Here’s a chart showing the corporation tax rate of G7 countries and other EU countries from the Institute for Fiscal Studies (IFS):


Chart from IFS report on Labour’s reversal of corporate tax cuts would raise substantial sums but comes with important trade-offs

The Evening Standard reports the Lib Dems have not yet said how much they would raise corporation tax. But both parties have pledged that the money raised from an increase in tax would help to fund public services including schools.

Both plans are in stark contrast to the Tories’ plan to cut corporation tax from 20% to 19% in 2017. And Theresa May plans to cut it further to 17% in 2020. This would, they argue, increase the UK’s competitiveness and attract more business and investment. The Tories argue that plans to raise corporation tax would hit the UK’s competitiveness and therefore hurt the economy. They also say that Labour’s plans don’t add up.

However, IFS director Paul Johnson told the BBC’s Today programme that they do. The Guardian’s live politics blog quotes Paul Johnson saying that the proposed tax increase would raise “somewhere in the region of £15bn to £20bn”, which would be “one of the biggest tax increases in the last 30 years or so”. Johnson added that whilst he had not yet looked into Labour’s pledges in more detail, the rise in tax could cover what they’ve promised.

Johnson also warned that such a rise could create “some risk” for the economy particularly in the context of Brexit.

In a world where we are particularly worried about investment into the UK, and a Brexit situation, to significantly increase the rate of corporation you would have to say is taking some risk with the productivity and investment in the economy over the next decades.
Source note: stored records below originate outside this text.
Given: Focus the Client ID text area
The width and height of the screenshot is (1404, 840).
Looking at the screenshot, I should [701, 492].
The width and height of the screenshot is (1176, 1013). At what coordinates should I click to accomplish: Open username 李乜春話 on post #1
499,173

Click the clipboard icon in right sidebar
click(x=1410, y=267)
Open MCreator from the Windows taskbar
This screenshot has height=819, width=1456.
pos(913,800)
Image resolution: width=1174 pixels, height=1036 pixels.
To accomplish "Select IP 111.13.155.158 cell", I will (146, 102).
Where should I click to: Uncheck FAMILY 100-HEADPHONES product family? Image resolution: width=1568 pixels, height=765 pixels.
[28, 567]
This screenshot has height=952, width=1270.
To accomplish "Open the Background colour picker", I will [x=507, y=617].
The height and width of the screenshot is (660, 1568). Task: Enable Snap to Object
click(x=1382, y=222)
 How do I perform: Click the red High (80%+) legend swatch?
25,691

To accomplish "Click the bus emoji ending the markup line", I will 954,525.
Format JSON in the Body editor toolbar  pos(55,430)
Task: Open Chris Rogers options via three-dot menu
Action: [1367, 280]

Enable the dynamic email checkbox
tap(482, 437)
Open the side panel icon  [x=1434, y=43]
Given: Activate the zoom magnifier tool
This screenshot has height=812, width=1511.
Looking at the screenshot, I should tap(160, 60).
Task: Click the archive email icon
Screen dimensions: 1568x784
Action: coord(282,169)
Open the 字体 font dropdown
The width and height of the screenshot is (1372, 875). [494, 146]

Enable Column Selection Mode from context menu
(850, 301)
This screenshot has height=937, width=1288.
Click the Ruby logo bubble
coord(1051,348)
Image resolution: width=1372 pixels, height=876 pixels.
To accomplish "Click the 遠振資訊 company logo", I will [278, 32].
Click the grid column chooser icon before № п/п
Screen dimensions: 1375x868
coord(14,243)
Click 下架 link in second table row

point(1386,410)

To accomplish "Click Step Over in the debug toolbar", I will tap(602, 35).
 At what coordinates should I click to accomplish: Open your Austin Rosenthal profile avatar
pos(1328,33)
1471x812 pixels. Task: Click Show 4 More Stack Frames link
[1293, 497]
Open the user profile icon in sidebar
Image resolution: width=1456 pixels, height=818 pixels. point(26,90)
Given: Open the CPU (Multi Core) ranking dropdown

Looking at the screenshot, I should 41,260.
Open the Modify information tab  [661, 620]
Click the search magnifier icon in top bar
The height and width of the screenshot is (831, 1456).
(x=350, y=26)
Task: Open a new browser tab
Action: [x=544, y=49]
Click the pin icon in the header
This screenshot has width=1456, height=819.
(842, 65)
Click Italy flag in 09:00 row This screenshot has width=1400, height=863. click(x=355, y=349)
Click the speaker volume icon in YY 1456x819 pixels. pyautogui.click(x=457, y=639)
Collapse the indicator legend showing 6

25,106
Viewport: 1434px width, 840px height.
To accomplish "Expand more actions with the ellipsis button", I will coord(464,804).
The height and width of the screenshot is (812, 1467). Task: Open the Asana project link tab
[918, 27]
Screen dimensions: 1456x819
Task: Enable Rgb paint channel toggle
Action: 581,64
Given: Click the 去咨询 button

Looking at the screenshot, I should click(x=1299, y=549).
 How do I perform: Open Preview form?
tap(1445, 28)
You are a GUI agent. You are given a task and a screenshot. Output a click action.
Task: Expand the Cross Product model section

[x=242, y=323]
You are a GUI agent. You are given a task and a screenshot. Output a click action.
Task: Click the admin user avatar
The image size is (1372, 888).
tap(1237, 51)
Paul Johnson, director of the Institute for Fiscal Studies

You can find an IFS’ report on Labour’s plans to raise corporation tax at

The Brexit context is, of course, important in all this. Theresa May insists that a further cut in corporation tax will help maintain Britain’s competitiveness. But this is because their plans to take the UK out of the single market is one of the biggest threats to the country’s competitiveness. A broad range of industries including car manufacturing, aerospace, financial services, pharmaceutical, agriculture and universities have all said that taking Britain out of the single market and losing free movement would hurt them. Many businesses are already making plans to move staff and part of their operations to the rest of the EU. This is despite the majority of EU countries having a higher corporation tax rate than the UK. And foreign investors are also warning that they could cut their investment in the UK because it will no longer be a gateway to Europe. As an example, Business Insider reports the message from the Japanese government on Brexit couldn’t be clearer about the threat to their investment in the UK. A cut in corporation tax doesn’t make these issues go away.

Meanwhile, whilst the Tories have promised to cut corporation tax, they have refused to rule out a rise in income and national insurance tax. And Brexit is already making life more expensive for Brits. Indeed, the IFS Green Budget suggests this government’s plans for Brexit are likely to mean higher taxes for people (if not businesses) whilst spending on public services is reduced.

Businesses across the UK have highlighted the importance of the single market as well as a flexible and open immigration system. At present, the government that we’re likely to get on 9 June is promising to take the UK out of the single market as well as to drastically reduce immigration.